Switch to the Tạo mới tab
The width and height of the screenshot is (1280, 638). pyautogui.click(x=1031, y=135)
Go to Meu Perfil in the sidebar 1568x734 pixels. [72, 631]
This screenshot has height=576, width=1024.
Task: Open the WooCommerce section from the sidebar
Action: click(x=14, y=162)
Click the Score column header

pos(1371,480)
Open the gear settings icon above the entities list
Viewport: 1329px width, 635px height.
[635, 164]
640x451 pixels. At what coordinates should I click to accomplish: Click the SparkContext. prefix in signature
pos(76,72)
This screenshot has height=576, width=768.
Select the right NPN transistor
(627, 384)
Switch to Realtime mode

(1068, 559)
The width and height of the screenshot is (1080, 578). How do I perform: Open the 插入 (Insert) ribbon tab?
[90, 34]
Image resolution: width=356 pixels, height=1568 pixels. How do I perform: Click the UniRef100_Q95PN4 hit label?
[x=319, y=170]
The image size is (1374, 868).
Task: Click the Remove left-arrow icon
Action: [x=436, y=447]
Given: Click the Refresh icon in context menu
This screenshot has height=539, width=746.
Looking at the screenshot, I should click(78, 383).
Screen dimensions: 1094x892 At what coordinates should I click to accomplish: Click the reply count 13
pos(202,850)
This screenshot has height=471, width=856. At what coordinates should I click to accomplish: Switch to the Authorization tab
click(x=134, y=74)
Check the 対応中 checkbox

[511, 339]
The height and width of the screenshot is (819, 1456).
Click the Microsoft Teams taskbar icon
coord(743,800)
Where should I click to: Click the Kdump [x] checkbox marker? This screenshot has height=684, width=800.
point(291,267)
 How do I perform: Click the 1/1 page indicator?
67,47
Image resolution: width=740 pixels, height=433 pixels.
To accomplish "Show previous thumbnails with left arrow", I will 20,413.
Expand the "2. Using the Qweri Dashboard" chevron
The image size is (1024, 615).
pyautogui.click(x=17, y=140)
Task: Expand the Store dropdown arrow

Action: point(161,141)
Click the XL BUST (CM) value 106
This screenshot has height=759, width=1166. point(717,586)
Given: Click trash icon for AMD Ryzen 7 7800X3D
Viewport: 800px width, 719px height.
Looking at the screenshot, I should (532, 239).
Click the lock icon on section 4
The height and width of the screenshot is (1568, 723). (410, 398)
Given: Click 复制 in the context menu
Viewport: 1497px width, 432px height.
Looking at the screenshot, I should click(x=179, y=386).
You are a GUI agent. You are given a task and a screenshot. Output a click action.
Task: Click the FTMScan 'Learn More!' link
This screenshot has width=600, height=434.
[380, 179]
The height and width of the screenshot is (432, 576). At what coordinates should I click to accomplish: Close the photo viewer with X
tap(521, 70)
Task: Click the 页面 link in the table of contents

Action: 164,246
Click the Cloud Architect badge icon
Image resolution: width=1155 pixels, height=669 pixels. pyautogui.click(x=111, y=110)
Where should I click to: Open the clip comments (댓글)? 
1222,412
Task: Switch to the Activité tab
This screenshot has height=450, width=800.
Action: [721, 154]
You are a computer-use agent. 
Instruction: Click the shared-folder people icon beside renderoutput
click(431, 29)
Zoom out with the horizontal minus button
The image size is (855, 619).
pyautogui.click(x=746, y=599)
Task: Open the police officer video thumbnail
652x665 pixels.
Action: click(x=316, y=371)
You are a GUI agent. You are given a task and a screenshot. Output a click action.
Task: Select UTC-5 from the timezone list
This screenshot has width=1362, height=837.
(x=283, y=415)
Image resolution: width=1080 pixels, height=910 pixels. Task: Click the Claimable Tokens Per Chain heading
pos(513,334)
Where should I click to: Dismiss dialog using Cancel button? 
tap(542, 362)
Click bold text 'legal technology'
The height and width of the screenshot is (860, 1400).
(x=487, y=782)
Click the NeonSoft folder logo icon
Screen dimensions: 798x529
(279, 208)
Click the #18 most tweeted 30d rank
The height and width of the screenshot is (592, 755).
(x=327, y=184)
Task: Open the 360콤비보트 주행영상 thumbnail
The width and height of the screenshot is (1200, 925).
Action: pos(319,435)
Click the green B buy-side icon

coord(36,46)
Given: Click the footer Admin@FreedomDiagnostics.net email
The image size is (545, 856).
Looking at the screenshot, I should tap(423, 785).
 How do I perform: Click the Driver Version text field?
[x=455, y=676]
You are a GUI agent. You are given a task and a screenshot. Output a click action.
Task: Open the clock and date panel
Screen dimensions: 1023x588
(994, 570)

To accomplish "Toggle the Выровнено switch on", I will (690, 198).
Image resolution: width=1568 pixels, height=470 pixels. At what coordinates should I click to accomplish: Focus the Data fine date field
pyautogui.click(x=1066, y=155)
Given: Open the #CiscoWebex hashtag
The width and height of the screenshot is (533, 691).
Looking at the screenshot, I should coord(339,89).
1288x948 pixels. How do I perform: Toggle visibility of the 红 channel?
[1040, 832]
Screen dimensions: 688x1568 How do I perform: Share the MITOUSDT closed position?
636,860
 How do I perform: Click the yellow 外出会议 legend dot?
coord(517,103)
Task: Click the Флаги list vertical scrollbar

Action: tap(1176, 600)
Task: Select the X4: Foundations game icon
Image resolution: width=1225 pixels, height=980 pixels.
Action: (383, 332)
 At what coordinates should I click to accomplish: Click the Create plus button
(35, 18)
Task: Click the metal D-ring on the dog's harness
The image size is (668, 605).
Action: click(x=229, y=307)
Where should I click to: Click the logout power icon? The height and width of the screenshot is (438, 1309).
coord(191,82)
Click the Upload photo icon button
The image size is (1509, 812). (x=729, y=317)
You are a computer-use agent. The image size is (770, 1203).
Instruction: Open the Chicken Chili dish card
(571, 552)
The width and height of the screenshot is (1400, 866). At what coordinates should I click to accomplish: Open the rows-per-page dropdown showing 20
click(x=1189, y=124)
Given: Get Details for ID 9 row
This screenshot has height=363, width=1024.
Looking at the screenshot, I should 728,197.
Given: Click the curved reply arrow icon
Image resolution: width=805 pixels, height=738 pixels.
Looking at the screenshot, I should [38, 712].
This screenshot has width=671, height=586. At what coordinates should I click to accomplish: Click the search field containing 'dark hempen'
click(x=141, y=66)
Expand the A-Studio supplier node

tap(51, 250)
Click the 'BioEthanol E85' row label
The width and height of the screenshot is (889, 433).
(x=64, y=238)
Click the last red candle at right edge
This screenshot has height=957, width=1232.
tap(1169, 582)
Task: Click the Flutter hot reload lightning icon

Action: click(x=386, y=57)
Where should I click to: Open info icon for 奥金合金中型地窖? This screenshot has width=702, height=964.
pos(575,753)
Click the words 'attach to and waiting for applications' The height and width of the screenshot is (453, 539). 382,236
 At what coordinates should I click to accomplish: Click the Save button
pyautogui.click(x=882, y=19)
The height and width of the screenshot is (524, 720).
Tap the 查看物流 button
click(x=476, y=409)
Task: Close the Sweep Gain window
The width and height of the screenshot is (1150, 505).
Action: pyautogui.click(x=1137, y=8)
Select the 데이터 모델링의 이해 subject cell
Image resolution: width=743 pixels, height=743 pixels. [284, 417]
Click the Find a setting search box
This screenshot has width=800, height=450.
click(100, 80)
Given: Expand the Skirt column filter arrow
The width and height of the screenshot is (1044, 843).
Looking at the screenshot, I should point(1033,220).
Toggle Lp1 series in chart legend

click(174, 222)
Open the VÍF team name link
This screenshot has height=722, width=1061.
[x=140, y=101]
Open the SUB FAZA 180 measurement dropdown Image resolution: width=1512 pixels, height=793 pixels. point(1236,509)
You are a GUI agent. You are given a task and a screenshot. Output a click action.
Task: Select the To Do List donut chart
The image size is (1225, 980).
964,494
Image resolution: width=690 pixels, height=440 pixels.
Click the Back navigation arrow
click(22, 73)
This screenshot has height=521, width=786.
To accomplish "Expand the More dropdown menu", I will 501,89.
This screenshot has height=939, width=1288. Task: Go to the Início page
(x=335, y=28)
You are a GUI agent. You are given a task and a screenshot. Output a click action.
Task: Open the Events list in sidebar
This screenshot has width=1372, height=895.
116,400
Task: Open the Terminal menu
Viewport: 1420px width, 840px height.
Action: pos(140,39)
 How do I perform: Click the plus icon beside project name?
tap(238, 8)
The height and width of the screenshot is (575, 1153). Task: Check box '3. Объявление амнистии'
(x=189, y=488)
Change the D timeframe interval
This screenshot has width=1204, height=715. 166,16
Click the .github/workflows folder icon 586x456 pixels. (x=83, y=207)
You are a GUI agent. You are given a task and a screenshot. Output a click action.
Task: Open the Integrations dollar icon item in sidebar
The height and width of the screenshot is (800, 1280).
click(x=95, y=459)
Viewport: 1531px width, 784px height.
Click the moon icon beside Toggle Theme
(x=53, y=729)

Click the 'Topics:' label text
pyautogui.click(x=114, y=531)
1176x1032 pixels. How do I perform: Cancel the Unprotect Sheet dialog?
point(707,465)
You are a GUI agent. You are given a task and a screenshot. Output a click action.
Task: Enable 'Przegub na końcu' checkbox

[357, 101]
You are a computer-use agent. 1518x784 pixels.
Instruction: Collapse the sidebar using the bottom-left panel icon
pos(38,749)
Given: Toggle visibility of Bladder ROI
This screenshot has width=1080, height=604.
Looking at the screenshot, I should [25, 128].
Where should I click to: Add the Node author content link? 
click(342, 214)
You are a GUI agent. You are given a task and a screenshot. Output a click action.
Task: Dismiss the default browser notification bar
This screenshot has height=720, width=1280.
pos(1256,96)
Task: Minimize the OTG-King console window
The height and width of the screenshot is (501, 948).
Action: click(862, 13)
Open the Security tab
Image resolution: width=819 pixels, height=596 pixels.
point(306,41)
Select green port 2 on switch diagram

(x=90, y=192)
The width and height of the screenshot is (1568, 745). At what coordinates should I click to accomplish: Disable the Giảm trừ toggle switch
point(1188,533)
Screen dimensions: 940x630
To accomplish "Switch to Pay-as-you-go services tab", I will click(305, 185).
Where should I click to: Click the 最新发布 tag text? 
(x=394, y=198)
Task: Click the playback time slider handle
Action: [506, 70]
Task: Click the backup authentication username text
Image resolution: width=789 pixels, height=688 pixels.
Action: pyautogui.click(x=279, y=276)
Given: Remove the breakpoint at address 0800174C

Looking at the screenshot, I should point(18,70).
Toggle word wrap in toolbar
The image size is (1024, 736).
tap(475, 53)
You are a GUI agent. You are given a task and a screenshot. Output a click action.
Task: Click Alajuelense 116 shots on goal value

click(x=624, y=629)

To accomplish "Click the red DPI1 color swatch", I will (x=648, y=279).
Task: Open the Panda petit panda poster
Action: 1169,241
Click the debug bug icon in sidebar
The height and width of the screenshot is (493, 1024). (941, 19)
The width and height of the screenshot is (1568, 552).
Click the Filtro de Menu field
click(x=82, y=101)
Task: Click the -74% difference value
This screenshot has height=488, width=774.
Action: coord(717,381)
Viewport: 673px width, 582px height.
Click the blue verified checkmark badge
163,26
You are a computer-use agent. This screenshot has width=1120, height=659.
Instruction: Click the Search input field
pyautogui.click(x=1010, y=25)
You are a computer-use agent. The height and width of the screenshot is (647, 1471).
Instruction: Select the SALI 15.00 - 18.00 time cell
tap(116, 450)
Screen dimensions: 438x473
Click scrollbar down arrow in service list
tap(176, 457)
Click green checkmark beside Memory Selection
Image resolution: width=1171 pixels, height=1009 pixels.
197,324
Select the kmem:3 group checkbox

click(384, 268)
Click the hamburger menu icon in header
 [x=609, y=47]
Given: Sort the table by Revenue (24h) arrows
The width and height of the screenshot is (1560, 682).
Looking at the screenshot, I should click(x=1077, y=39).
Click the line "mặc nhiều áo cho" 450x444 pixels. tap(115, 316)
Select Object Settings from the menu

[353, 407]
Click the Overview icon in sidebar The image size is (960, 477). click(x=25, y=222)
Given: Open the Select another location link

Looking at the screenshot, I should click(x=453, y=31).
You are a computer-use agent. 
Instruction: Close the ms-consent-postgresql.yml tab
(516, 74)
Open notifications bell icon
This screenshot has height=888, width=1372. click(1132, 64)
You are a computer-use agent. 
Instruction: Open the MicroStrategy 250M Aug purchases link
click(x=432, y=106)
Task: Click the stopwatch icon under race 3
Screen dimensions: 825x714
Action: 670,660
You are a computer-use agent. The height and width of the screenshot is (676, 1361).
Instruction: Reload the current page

▶ **Assignment**
Please give an exact copy of the entries above, from the line with "Where should I click to: Add" down to the line with "Task: Minimize the OTG-King console window", inclusive, and nothing else.

▶ **Reply**
Where should I click to: Add the Node author content link? 
click(342, 214)
You are a GUI agent. You are given a task and a screenshot. Output a click action.
Task: Dismiss the default browser notification bar
This screenshot has height=720, width=1280.
pos(1256,96)
Task: Minimize the OTG-King console window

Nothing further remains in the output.